Death and Dahl
Let's just say I do have a bulging disc in my spine (although I am yet to have a scan to confirm it) I find myself in an emotional pit which is far deeper than I would have believed an injury like this could topple me into. Yet here I am and I am facing troubling thoughts.
Death is forefront in my mind and haunts me as it has never done before. I previously aspired to invincibility, believing myself to be almost immortal. I was working hard to achieve this perfection myth, in my fathering, in my yoga, in my physical body, throughout my life. Now I have discovered painfully just how much of a lie I was telling myself.
Many times each day I think back desperately to when pain was not part of my moment to moment living. When my body moved freely and fluidly and was upright, not stooped and stiff and slow. I am attached to and entangled with that past reality, however much of an unsustainable myth it was. I want it back. Wanting it back makes my current pain worse. I understand this cycle and yet I am playing it out day after day. A part of me is not willing to start climbing out of the hole. So on it goes. Relentlessly. Painfully. Miserably.
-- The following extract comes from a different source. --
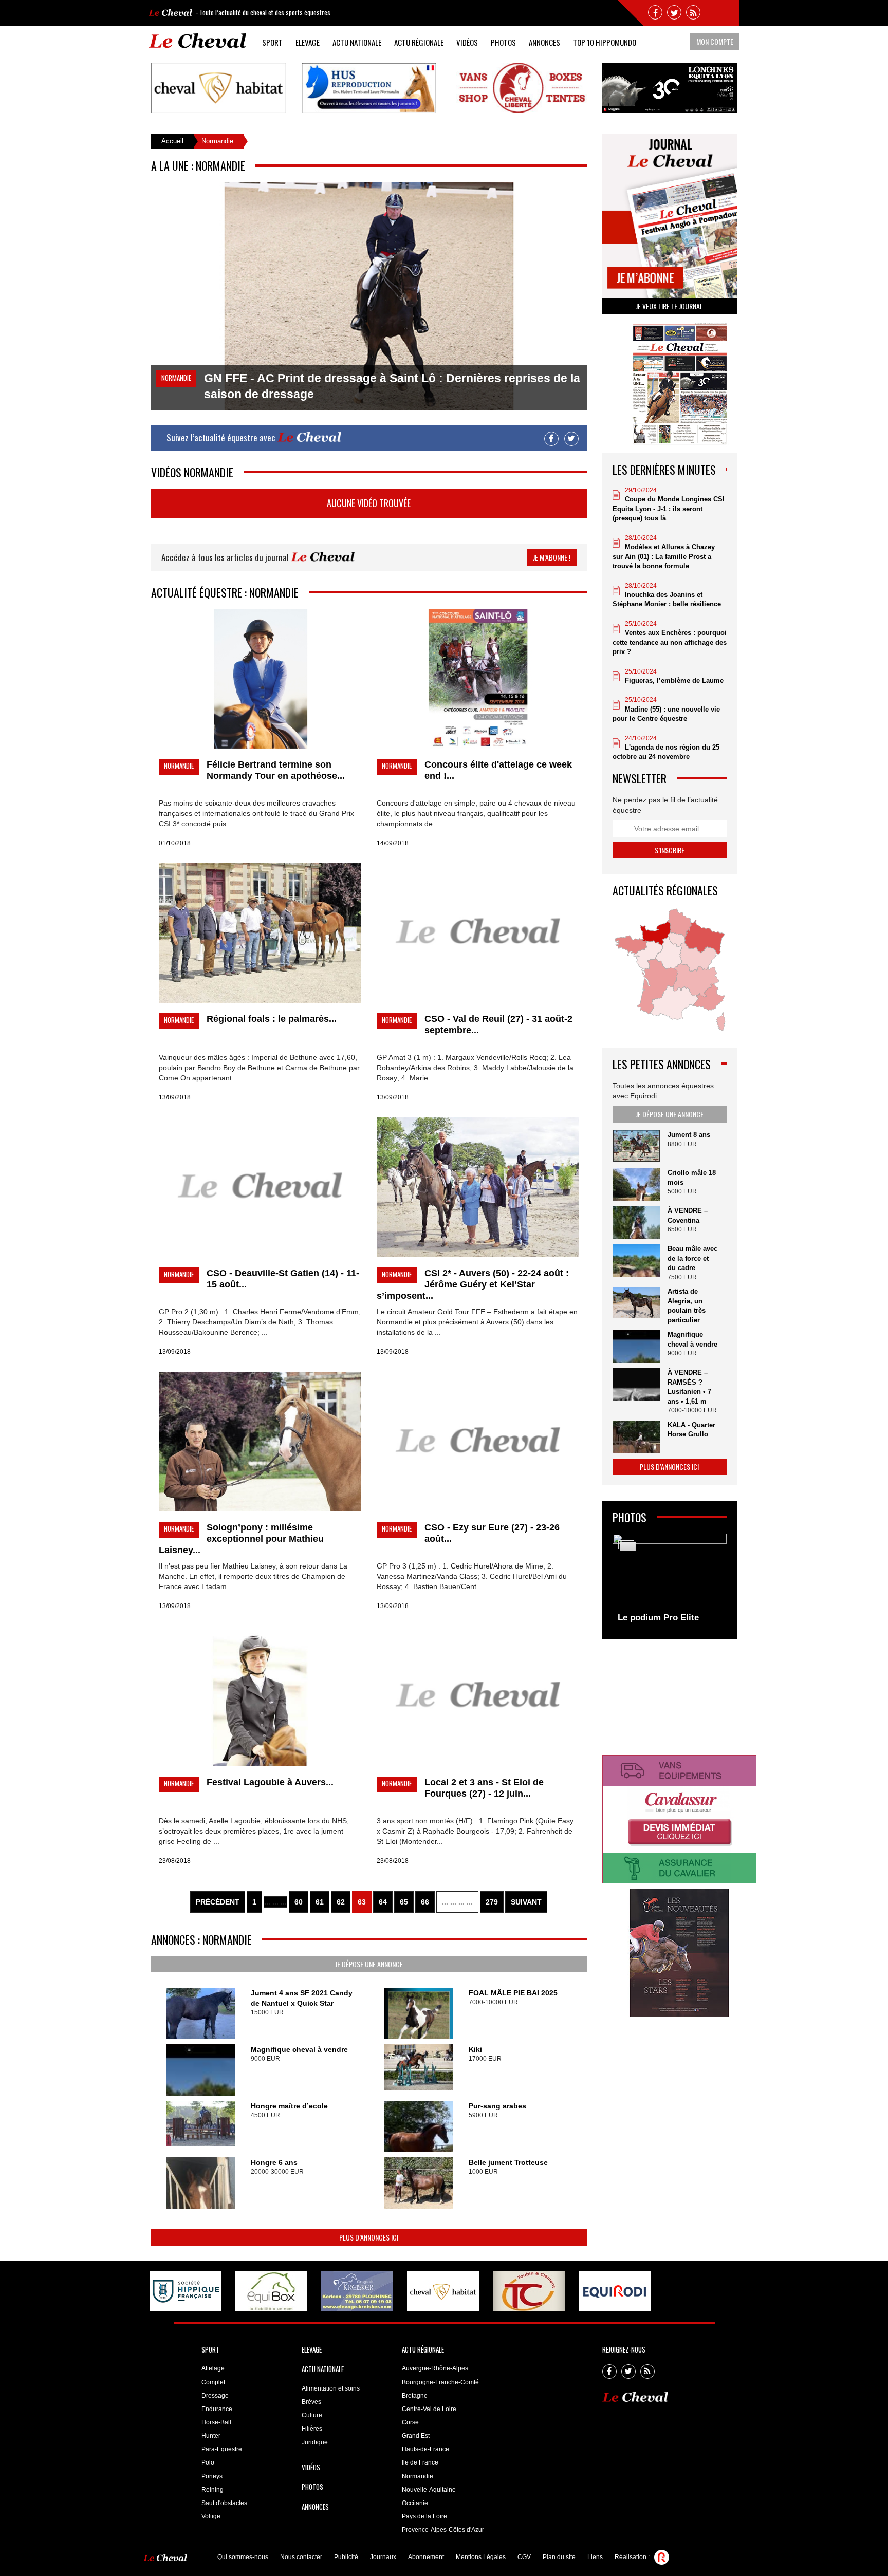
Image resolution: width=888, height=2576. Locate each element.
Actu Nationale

One of my friends is dying from spine cancer. I can't bear to look at the updates on his condition. In his imminent death I see my own. In his reflection I feel that I should be grateful for what I have and sometimes I remember to be thankful. But mostly what I think deep down is how unwilling I would be to accept my own death if it was brought to me soon. How hard I would fight and how futile that fight would be.
Yesterday my woman told me that since my body broke she has noticed with relief that my anger has mostly left me. She wants to spend more time with me. She says I am softer, more vulnerable. She is not alone. Other people have reached out to me with tenderness and empathy and support, yoga students and friends alike. Yet I sit here primarily wanting to withdraw and be left alone. The old pattern of isolation. Driven by a belief inside that I am on my own and had better get my head down and get on with it. I recognise this as unhelpful and yet it is a powerful learnt behaviour which has got me this far and must have served me in the past.
I am working on opening to support and love. I am digging deep each day for the courage to show myself to the world in my broken state, to say yes when someone asks if I have something wrong with my back, rather than deflect attention. I am trying but it is painful and excruciating and I am finding it exhausting. I want to cry all the time and when my body senses this vulnerability my muscles get tight and lock me down through jaw and fists and shoulders and psoas and hamstrings. Everything is holding and gripping. I know my body seeks to protect me against the structural injury but it is armouring me against love and care and I don't know how deep I have to dig in this pit or how long I have to stay here before my body will give me permission to start climbing out. What more do I have to let go of? How much more bent and stiff does my body need to get? How much more pain?
A goddess I know sent me this piece of writing from Roald Dahl recently which gave me some succour in this time of hardship and distress, particularly as it was this author who gave me such a colourful and comforting escape route during periods of difficulty and sadness in my childhood. So here he is again, helping me to see a more magical world, for which I am grateful.
"I just want to tell you this: I am an expert on being very ill and having to lie in bed. You are not. Even after you get up and get well after this, you still will be only an amateur at the game compared with us pros. Like any other business, or any unusual occupation, it’s a hell of a tough one to learn. But you know I’m convinced that it has its compensations — for someone like me it does anyway.
I doubt I would have written a line, or would have had the ability to write a line, unless some minor tragedy had sort of twisted my mind out of the normal rut. You of course were already a philosopher before you became ill. But I predict that you will emerge a double philosopher, and a super philosopher after all this is over. I emerged a tiny-philosopher, a fractional philosopher from nothing, so it stands to reason that you will advance from straight philosopher to super philosopher.
I mean this. I know that serious illness is a good thing for the mind. It is always worth it afterwards. There’s something of the yogi about it, with all its self-disciplines and horrors. And it’s one of the few experiences that you’d never had up to now. So take my view and be kind of thankful that it came. And if afterwards, it leaves you with an ache, or a pain, or a slight disability, as it does me, it doesn’t matter a damn; at least not to anyone but yourself. And as you’ve taught me so well, that is the only unimportant person — oneself." - Roald Dahl.